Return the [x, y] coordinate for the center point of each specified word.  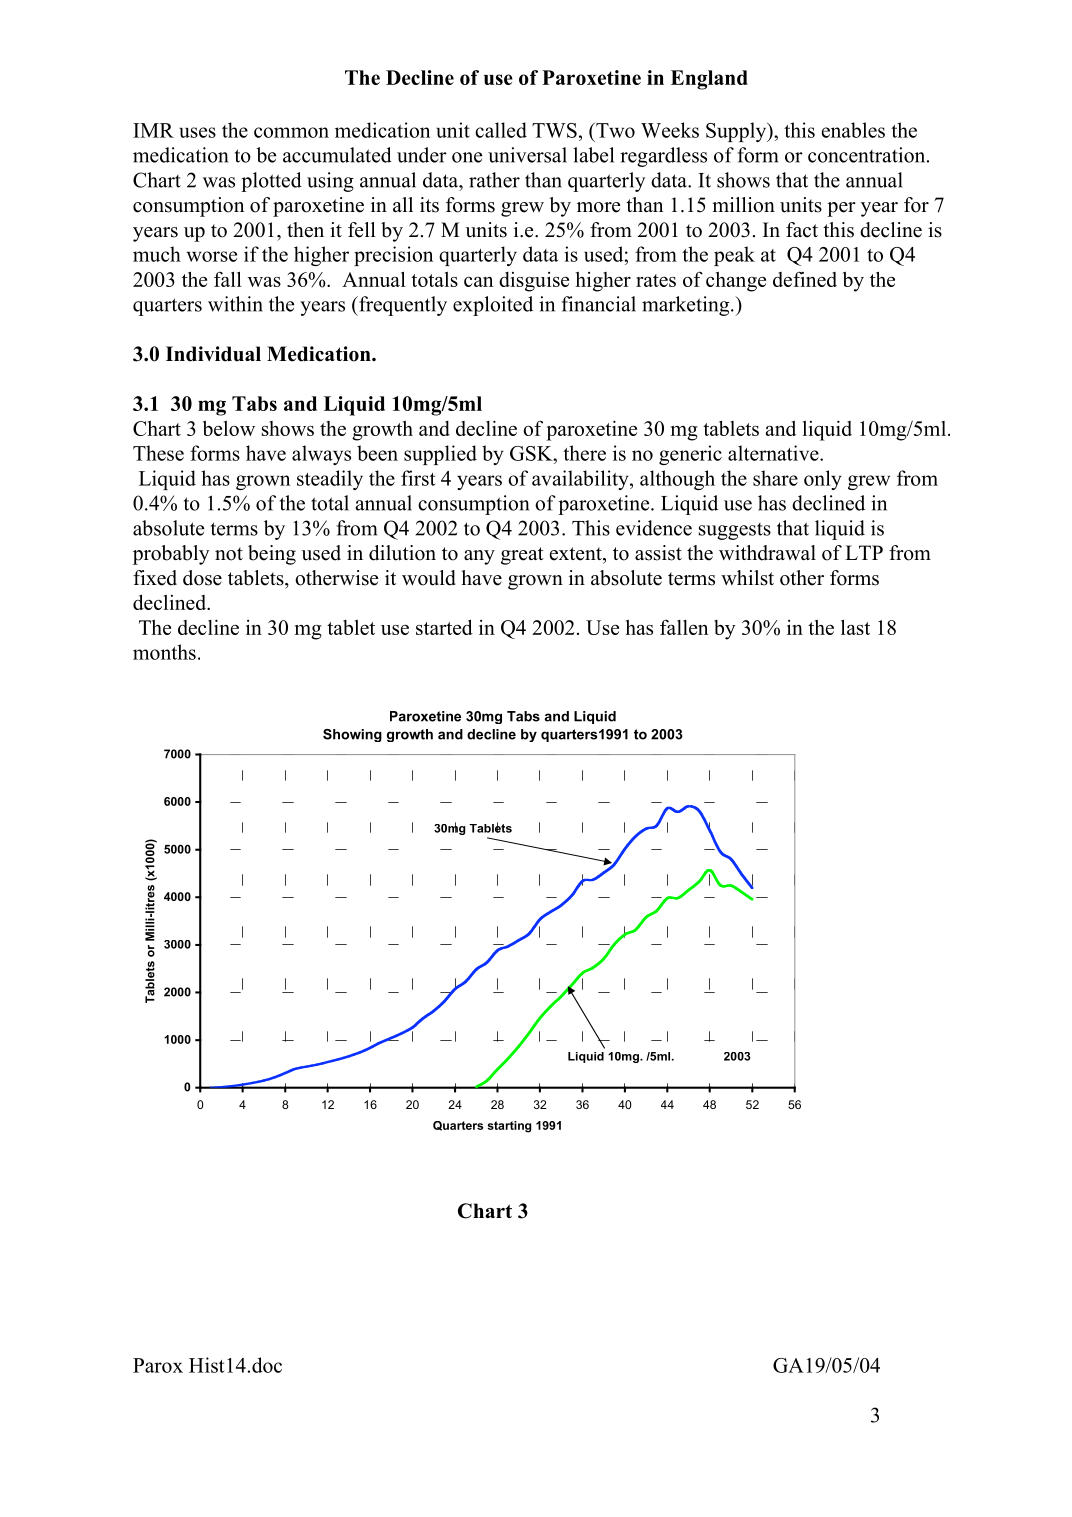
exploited [493, 306]
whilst [747, 578]
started [444, 627]
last [855, 627]
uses [197, 132]
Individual [213, 354]
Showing [352, 735]
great [522, 556]
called [501, 130]
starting [509, 1127]
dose [202, 578]
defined [805, 279]
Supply [737, 132]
++++++
- _PROBLEM STATEMENT_
Copy all of the lines above without any change, and leave the picture out of your copy.

- _TASK OUTPUT_
Return the [x, y] coordinate for the center point of each specified word.  
exploited [493, 306]
whilst [747, 578]
started [444, 627]
last [855, 627]
uses [197, 132]
Individual [213, 354]
Showing [352, 735]
great [522, 556]
called [501, 130]
starting [509, 1127]
dose [202, 578]
defined [805, 279]
Supply [737, 132]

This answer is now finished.